Pricing: - Basic cluster: ~$150/month (1 CKU - Confluent Kafka Unit) - Standard cluster: ~$300/month (improved SLA, multi-AZ) - Dedicated cluster: $500+/month (isolated resources, private networking) - Additional costs: Data transfer ($0.08/GB), storage ($0.08/GB/month)

Monthly estimate: ~$150-200 for small workload (1 GB/day ingress, 30-day retention)

Pros: - Zero infrastructure management - Automatic scaling - 99.95% SLA (Standard tier) - Global replication built-in - Enterprise security (SOC 2, GDPR)

Cons: - Higher cost than self-hosted - Less control over infrastructure

Best for: Teams that want to focus on data, not Kafka operations

Option 2: AWS MSK (Managed Streaming for Kafka)

What you get: Managed Kafka cluster on AWS

Pricing: - Serverless: Pay per GB ingested (~$0.08/GB) + storage - Provisioned: 3-broker cluster ~$250/month (kafka.m5.large)
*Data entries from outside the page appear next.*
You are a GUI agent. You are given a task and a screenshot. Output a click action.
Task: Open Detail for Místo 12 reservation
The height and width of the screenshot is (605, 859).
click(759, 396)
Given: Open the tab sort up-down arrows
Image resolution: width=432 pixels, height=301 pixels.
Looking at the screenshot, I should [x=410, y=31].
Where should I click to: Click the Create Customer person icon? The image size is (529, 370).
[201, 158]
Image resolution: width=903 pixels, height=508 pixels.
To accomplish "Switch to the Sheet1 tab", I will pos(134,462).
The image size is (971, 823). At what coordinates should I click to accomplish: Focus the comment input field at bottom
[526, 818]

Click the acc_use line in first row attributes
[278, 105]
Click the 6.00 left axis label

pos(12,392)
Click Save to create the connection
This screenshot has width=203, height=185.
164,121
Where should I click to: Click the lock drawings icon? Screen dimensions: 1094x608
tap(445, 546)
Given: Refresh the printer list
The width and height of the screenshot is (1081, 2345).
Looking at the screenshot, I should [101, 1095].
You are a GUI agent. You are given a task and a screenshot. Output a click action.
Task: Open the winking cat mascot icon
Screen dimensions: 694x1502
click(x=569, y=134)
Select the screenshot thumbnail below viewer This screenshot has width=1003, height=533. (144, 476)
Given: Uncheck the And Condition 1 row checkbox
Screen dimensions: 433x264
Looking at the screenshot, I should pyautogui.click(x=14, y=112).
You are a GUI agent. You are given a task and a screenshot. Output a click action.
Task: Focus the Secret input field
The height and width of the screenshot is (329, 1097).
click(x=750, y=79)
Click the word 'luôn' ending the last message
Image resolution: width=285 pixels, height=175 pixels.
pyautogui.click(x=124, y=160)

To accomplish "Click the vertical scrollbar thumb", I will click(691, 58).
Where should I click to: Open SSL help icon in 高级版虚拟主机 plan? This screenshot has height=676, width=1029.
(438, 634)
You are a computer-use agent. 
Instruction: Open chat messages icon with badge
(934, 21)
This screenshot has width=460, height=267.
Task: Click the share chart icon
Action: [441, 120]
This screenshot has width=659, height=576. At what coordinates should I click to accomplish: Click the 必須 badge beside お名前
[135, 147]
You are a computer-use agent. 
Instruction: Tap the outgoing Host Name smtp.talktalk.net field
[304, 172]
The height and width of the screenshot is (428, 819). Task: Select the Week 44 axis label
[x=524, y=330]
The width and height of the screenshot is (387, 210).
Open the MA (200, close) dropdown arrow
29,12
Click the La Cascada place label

Monthly estimate: ~$250-300 for provisioned cluster

Pros: - Integrated with AWS (VPC, IAM, CloudWatch) - Lower cost than Confluent Cloud for large workloads - More control than fully managed

Cons: - You manage Kafka configuration, monitoring, upgrades - No Schema Registry (need Confluent Schema Registry or AWS Glue) - More operational burden

Best for: AWS-centric teams comfortable with Kafka operations

Option 3: Redpanda Self-Hosted (Budget)

What you get: Kafka-compatible platform (simpler, faster)

Infrastructure: - 3-node Redpanda cluster on ECS Fargate - No Zookeeper required (simpler than Kafka) - Built-in Schema Registry

Monthly cost: ~$100 (3 × ECS tasks, ALB, storage)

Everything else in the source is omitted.